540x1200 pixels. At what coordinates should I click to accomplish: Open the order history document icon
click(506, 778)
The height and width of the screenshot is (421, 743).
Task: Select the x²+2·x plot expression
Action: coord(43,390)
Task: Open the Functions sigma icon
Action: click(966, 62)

========

Transcribe each of the records verbatim.

=== YOUR RESPONSE ===
540x1200 pixels. At what coordinates should I click to accomplish: Open the order history document icon
click(506, 778)
The height and width of the screenshot is (421, 743).
Task: Select the x²+2·x plot expression
Action: coord(43,390)
Task: Open the Functions sigma icon
Action: click(966, 62)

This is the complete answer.